Страница 35 из 56
-И вряд ли найдут, - прокомментировал Сан Саныч, - кстати говоря, Юль Санна, мэр наш кормился с руки Краснова… Так что под Краснова копают. Да и братишка его помер не кстати.
Юлька убежала в туалет и набрала Краснова. Он был недоступен. Ее вырвало, и она пошла в аптеку за углем.
Неделю Сластенина не было. Когда он появился, голова его заметно поседела.
-Что с тобой? – спросила Юлька, выходя за ним на лестницу из отделения.
-Она не дает развод. Напивается до галлюцинаций. Ночами бывшего мужа видит с каким-то новым горящим лицом и начинает выть. А вчера прихожу, она себе вены вскрыла. Хорошо брат ее приехал раньше, вытащил из ванны, перевязал. А то бы… Я даже не знал, что у нее брат есть. На вид – вроде нормальный, непьющий. Честно говоря, у меня уже сердце не выдерживает. Подохну, наверное, скоро. Всю душу мне вымотала. Вот такие вы, бабы…

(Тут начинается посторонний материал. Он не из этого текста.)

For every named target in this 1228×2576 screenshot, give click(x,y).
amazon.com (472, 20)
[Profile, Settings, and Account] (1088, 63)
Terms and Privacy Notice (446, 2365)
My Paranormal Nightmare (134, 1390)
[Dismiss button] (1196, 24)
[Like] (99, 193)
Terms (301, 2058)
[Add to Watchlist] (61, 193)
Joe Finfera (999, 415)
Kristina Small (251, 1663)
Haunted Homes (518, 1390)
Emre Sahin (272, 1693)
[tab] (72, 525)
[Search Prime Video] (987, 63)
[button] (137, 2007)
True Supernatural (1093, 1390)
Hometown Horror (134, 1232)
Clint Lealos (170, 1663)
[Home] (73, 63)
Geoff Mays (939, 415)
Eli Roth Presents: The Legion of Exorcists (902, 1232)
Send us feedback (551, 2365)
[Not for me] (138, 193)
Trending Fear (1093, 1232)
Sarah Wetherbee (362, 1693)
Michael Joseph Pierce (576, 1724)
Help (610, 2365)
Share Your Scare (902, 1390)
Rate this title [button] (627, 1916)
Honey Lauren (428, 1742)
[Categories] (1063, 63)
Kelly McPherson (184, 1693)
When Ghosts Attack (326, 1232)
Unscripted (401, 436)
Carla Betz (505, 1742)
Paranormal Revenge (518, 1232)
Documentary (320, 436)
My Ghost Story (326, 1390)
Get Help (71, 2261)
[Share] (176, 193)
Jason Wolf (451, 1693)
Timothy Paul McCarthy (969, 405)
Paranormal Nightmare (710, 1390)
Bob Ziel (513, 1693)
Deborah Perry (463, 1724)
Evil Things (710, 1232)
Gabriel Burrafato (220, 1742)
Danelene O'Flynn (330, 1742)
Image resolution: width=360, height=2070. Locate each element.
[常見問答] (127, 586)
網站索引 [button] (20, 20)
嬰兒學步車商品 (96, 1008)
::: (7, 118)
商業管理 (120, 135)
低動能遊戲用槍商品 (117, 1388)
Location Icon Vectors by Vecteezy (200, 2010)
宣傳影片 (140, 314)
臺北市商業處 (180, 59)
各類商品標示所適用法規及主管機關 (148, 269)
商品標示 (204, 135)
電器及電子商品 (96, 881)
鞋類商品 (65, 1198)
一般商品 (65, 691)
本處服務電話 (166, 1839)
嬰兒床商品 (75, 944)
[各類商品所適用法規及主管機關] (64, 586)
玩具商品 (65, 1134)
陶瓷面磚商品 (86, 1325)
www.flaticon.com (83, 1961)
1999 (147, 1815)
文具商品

-Я все понимаю. Не волнуйся. Все это было ни к чему. Живи, как жил, и прощай! – сказала Юлька.
-Как?
-Я ухожу на другую работу.
-Куда? Ты же беременна.
-Уже нет, - солгала Юлька.
-Не уходи. Давай, я уйду. Она давно обещала мне клинику. Дает деньги.
-Она что у тебя Рокфеллер?
-Что-то вроде этого…
Юльку обдало холодным потом. Конец был именно таким, каким она его представляла. Он, конечно, уйдет. Он поверит, что ребенка нет. Потому что он – Сластенин. И его имя Лег-ко-мыс-ли-е. Юлька медленно прошептала:
-Пожалуйста, не появляйся больше в моей жизни! Никогда. Прошу тебя!
Она рванула обратно в отделение, давясь слезами, и закрылась в туалете. Но долго поплакать не удалось. Привезли тяжелую женщину. Юлька пошла спасать еще чью-то жизнь. Дома она всю ночь избавлялась от столь бережно хранимых студенческих фотографий. Она беспощадно рвала Мишкины улыбки, Мишкин томный взгляд, идеальный овал лица… Это принесло лишь небольшое облегчение. Спасал Бах и рукопись отца. Юлька находила соответствующую тексту кантату на диске, включала и читала то место рукописи, где отец переводил текст и описывал музыку.
«Прямо в душу проникает мольба в изумительно красивой 21-й кантате «Умножились скорби в сердце моем»:
Неужели Ты, Господь мой,
В моей беде и страхе, и тревоге
Оставить смог меня?
Ах! Не знаешь ли ты чада Своего?
Ах! Не слышишь ли ты плач тех,
Кто служит Тебе
В единстве и верности?
Ты был стремление моё,
Но был сурово я наказан!
Везде ищу Тебя,
К тебе взываю и рыдаю,
Одно осталось – горе и страданья!
Но кажется, как будто Ты совсем не ведаешь сего.